Obs: sua estreia [?] em questões de cunho social foi um sucesso ;)
Beijos.
Eu não acho que dar esmola seja necessariamente um incentivo aos miseráveis e eu também não acho que uma um miserável se sinta humilhada fazendo isso. “Pra começar” dar ESMOLA, dar grana pros caras, eu acho uma merda. Quando eu era bem pequeno, a mãe foi me buscar no colégio e a gente saiu de lá e ela foi numa loja de roupas que ficava do lado de uma padaria. Eu não tinha o que fazer e fiquei sentandão esperando um baita tempo ela experimentar roupa e tals. Uma hora, chega um guri meio mendigolike e asudo (muito!) e pediu dinheiro pra atendente da loja, pra ele comprar comida. A mulher disse que não tinha nada, mas a mãe disse que não dava dinheiro pra ele, mas se ele quisesse ela levava ele na padaria e comprava o que precisava, ele só tinha que esperar ali ela terminar. Na hora eu me senti tri feliz, porque foi umas das primeiras vezes que eu tinha visto minha mãe se oferecer pra ajudar diretamente alguém que precisava. E também era minha primeira grande experiência de solidariedade além-doar-roupas-velhas-no-inverno. Eu fico tri ansioso pra mãe terminar logo e a gente ir ali comprar a comida do cara. Um tempo depois a mãe termina de ver as roupas e a gente sai da loja, e o magrão não tava mais lá. Eu pedi pra mãe pra gente esperar o cara, e ela disse que se ele realmente precisasse ele teria esperado. Eu me senti completamente frustrado e deprimido por causa do guri e foi a primeira vez que tive aquele papo-clássico sobre drogas e etc, com minha mãe.
A partir daí eu adotei a filosofia do: meu velho, se tu quiseres eu te levo na padaria te pago um folhado e 10 cacetinhos, mas por favor, não me pede dinheiro.

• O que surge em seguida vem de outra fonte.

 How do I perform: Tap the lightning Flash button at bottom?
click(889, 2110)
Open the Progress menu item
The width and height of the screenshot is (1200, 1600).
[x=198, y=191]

Eu acho que se existe a possibilidade do cara pegar a MINHA grana, investir num “mercado” que EU sou contra e fazer ele crescer cada vez mais, eu devo fazer tudo o que eu puder pra que isso não aconteça. Esse mercado digamos que pode ser o “mercado da mendigagem”, das drogas e tudo mais. Eu posso te ajudar, mas eu não vou manter o teu vício repulsivo.
Segundamente eu não acho que seja humilhação para eles pedir esmola e se sujeitar a TUA boa vontade. Como tu falas, eles nasceram ali, foram criados ali e vão ficar ali (em 99,9% dos casos). Desde pequenos eles veem os pais deles fazerem isso, e esses mesmos que ensinaram eles a “ganhar” a vida dessa forma alternativa. Um mendigo não tem a cultura que tu tens ou eu, e também não pensa em orgulho ou honra. Talvez daí que tenha saído a expressão “humilde” pra indicar uma pessoa pobre. Eles não tem orgulho, e não podem ter, porque se tiver morre de fome.
E esse mesmo 1 real que tu não desses poderia ter sido usado para comprar uma lata de cola, uma garrafa de cachaça ou 5 cacetinhos. Tu não tens como saber. Mas entre esses 3, qual tu preferes que ela comprasse? Leva ela lá e compra tu então.
Este é um assunto que nos leva a uma interminável discussão. Eu sou contra ao ato de dar esmolas (com é claro, algumas excessões).
Acho que dar esmola estimula que aquela pessoa continue a pedir esmola. Claro que também não me nego a ajudar. Muitas vezes, já colaborei com pessoas que precisavam de um auxílio. Ainda assim, sou contra.
Mas deixemos nossas opiniões. Nós já discutimos sobre isso o sufiuciente na sorveteria. Motivo pelo qual me fez prolongar a demora em comentar aqui. =D
Beijo Jadelin!
Ahh. Como presente de aniversário-ultra-atrasado penso e te dar um layout? Queres?
;*
Sempre que eu escolho um tema que não me é comum, as minhas idéias ficam bagunçadas pacas ><” Relevem.